● **INPUT DATA**:
▬▬▬

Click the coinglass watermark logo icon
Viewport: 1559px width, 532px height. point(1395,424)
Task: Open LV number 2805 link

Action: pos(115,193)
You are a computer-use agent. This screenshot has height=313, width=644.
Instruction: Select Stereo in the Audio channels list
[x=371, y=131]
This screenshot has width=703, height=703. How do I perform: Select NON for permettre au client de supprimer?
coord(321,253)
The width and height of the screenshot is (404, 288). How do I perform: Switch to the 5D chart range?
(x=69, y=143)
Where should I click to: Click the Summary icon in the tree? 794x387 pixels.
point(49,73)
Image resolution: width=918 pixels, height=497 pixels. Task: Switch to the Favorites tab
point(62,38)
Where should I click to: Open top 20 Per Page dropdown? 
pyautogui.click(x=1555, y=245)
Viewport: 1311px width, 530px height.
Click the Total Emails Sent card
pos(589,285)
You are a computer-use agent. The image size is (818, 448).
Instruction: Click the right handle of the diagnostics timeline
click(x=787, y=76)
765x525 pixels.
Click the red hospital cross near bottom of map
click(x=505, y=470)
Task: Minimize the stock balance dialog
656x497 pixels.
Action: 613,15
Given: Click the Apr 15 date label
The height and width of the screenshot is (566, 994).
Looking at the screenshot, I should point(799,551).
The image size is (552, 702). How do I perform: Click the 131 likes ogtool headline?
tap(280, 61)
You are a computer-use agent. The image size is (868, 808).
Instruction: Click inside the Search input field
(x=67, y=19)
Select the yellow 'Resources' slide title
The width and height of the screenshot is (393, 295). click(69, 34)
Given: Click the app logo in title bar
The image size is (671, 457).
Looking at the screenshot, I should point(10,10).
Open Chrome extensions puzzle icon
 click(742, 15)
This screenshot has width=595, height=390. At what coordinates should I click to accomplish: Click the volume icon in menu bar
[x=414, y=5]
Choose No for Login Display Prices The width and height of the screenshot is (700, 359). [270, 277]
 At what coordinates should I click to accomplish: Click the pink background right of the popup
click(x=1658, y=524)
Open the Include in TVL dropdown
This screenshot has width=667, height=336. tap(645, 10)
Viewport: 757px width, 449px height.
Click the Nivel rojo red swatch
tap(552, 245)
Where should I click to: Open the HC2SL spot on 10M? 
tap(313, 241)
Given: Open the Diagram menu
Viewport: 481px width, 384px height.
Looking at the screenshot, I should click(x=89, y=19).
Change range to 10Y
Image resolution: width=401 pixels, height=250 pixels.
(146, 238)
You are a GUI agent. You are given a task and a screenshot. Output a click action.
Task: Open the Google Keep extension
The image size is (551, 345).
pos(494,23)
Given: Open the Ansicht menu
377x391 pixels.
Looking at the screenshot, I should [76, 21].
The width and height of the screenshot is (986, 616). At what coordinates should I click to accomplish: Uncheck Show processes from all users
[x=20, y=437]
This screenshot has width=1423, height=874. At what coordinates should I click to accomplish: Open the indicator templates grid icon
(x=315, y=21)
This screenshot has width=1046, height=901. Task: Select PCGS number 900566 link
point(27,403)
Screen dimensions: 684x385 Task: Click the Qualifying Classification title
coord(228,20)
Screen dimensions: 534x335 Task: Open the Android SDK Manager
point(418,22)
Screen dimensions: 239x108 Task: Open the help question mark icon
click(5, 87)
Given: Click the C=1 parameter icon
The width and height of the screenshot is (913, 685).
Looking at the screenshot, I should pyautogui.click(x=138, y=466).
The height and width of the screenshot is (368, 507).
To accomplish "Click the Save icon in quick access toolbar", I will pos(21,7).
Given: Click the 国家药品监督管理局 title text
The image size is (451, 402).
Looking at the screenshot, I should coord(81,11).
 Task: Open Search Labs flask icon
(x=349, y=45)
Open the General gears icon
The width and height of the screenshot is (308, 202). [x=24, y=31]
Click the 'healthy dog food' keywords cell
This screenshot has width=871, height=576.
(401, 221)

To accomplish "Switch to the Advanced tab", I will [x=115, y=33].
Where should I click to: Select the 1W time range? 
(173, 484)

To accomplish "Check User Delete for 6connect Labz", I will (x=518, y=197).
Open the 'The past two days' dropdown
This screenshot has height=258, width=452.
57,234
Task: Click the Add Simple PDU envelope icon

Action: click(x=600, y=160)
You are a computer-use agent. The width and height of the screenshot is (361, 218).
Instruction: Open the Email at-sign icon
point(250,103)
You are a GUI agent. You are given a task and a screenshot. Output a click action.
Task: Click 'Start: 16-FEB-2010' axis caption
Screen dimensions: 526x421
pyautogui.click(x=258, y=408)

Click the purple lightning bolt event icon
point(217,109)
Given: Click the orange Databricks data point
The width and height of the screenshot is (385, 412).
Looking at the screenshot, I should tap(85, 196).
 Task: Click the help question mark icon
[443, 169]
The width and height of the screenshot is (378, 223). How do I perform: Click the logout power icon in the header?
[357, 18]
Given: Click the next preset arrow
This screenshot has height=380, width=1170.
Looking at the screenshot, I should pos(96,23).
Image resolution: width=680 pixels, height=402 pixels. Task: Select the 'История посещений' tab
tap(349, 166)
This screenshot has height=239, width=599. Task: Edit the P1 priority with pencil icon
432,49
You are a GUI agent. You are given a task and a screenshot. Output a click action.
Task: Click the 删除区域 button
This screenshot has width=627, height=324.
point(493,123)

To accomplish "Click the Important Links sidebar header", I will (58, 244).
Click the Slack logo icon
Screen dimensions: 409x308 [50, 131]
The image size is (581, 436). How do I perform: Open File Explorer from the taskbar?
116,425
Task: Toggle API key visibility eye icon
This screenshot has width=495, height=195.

▬▬▬

● **DESCRIPTION OF THE TASK**: Throughout the material above, find lines holding the word "agent", then copy them.

● **WORKED SOLUTION**:
You are a computer-use agent. This screenshot has height=313, width=644.
You are a computer-use agent. The image size is (818, 448).
You are a computer-use agent. The image size is (868, 808).
You are a GUI agent. You are given a task and a screenshot. Output a click action.
You are a computer-use agent. The width and height of the screenshot is (361, 218).
You are a GUI agent. You are given a task and a screenshot. Output a click action.
You are a GUI agent. You are given a task and a screenshot. Output a click action.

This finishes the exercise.